▸ **Passage given**:
** start **

After successful completion of this module, you will be able to:

  • Find and interpret equation of a straight line in various forms.

  • Perform slope calculations including parallel and perpendicular lines.

Slope of a Straight Line

\[\begin{aligned} \mathrm{Slope \ of \ a \ straight \ line} &= \frac{Rise}{Run} \\&= \large \frac{\Delta y}{\Delta x} \\&= \frac{y_{2}-y_{1}}{x_{2}-x_{1}} \end{aligned}\]

Slope
Slope Intercept Equation

\[y = mx + b\]

where m = slope and b = y-intercept

Video Explanation- Straight Lines
Solved Example- AAA-01

Given the slope-intercept form of a line as y = mx + b, which one of the following is true?

  1. \(\dfrac{m}{b}\) is the y axis intercept

  2. b is the x axis intercept

  3. y - b is the slope of the line

  4. -\((\dfrac{b}{m})\) is the x axis intercept

Solution:
For the straight line y = mx + b, m is the slope and b is the y-intercept. To get x-intercept, we will have to substitute y=0: \[\begin{aligned} y &= mx + b\\ 0 &= mx + b\\ \dfrac{-b}{m} &= x\end{aligned}\] Ans: D

Slope-Point Equation

\[y - y_{1} = m (x - x_{1})\]

where \( x_{1}\) and \( y_{1}\) are the coordinates of the point through which the line passes.

Double Intercept Equation

\[\displaystyle \large \dfrac{x}{a}+\frac{y}{b} = 1\]

where a = x intercept and b = y intercept

Parallel Lines

For parallel lines slopes are equal i.e. \(\large m_{1} = m_{2}\)

** end **

▸ **Material**:
** start **

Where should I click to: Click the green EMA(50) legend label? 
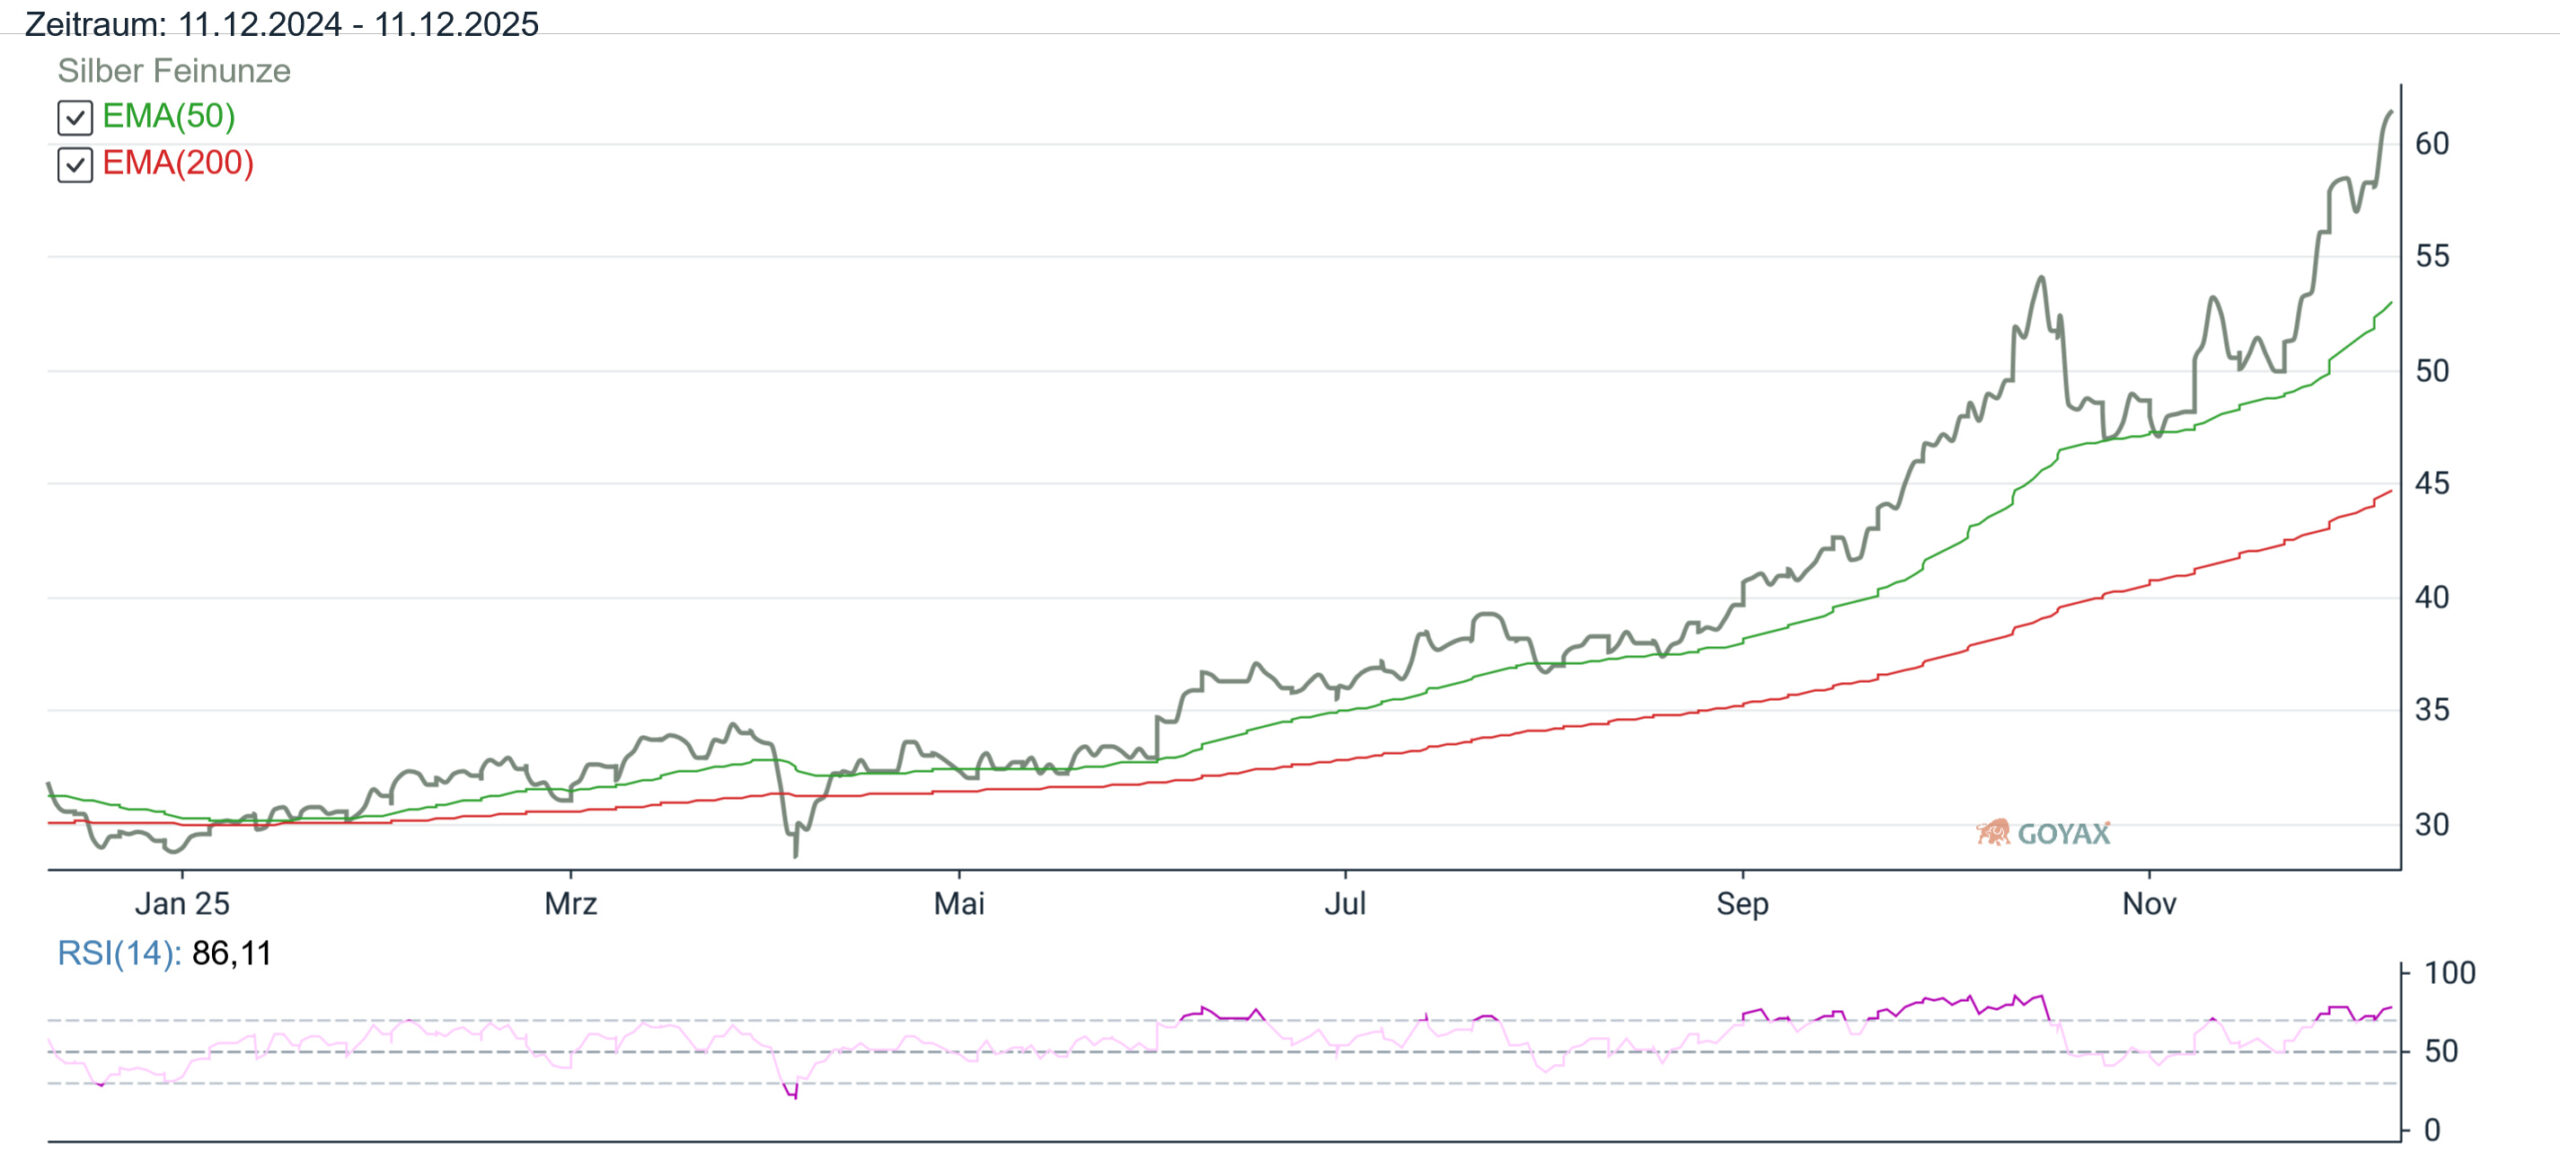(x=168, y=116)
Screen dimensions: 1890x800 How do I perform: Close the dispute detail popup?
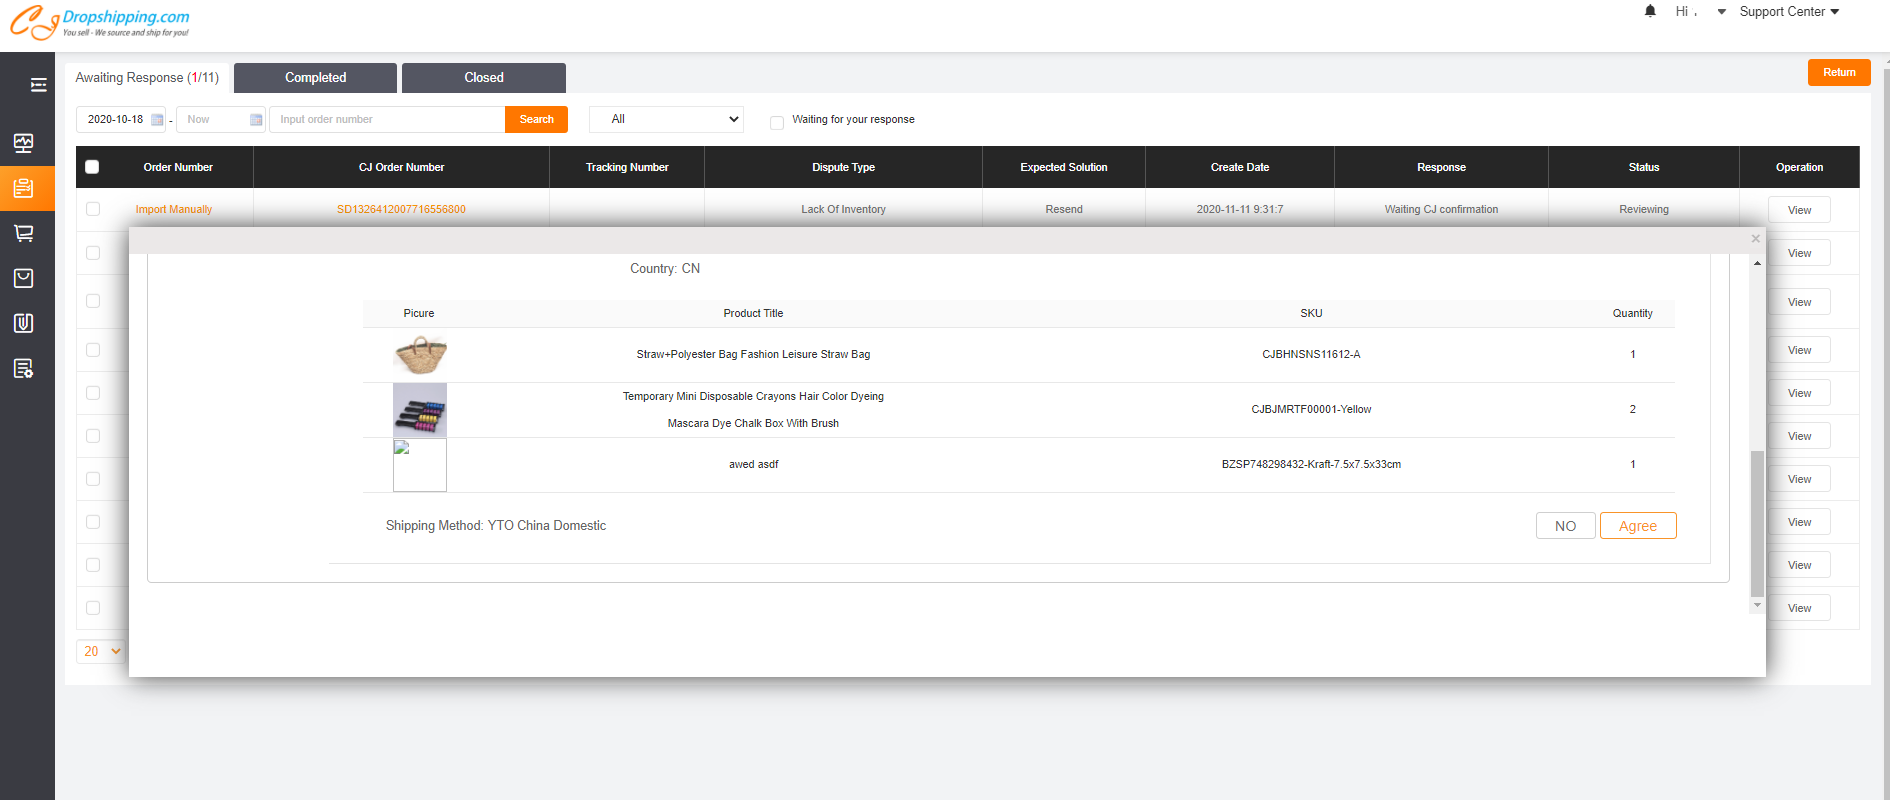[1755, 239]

** end **

▸ **Task set**:
- A) Answer these questions about the straight-lines passage:
(i) In the double intercept equation, what does a stand for?
(ii) What does the passage say about the slopes of parallel lines?
(iii) In the slope-point equation, what do \( x_{1}\) and \( y_{1}\) represent?
- B) Write the next part of the straight-lines passage, picking up right after its statement about the slopes of parallel lines.

▸ **Written answers**:
- A)
(i) The x intercept.
(ii) They are equal, i.e. \(m_{1} = m_{2}\).
(iii) The coordinates of the point through which the line passes.

- B)
Perpendicular Lines

For perpendicular lines \(\large m_{1} * m_{2}\) = -1

Angle between Lines

Angle between two straight lines is given by:

\[\large \alpha = \tan^{-1}\left(\dfrac{m_{2}-m_{1}}{1+ m_{1}m_{2}}\right)\]

Solved Example- AAA-02- Angle between Lines
  • The angle between lines 2x- 9y + 16=0 and x + 4y + 5 = 0 is given by:

    1. \(\tan^{-1}\left( \dfrac{2}{9}\right)\)

    2. \(\tan^{-1}\left( \dfrac{-1}{4} \right)\)

    3. \(\tan^{-1}\left( \dfrac{-1}{2} \right)\)

    4. The lines are parallel to each other.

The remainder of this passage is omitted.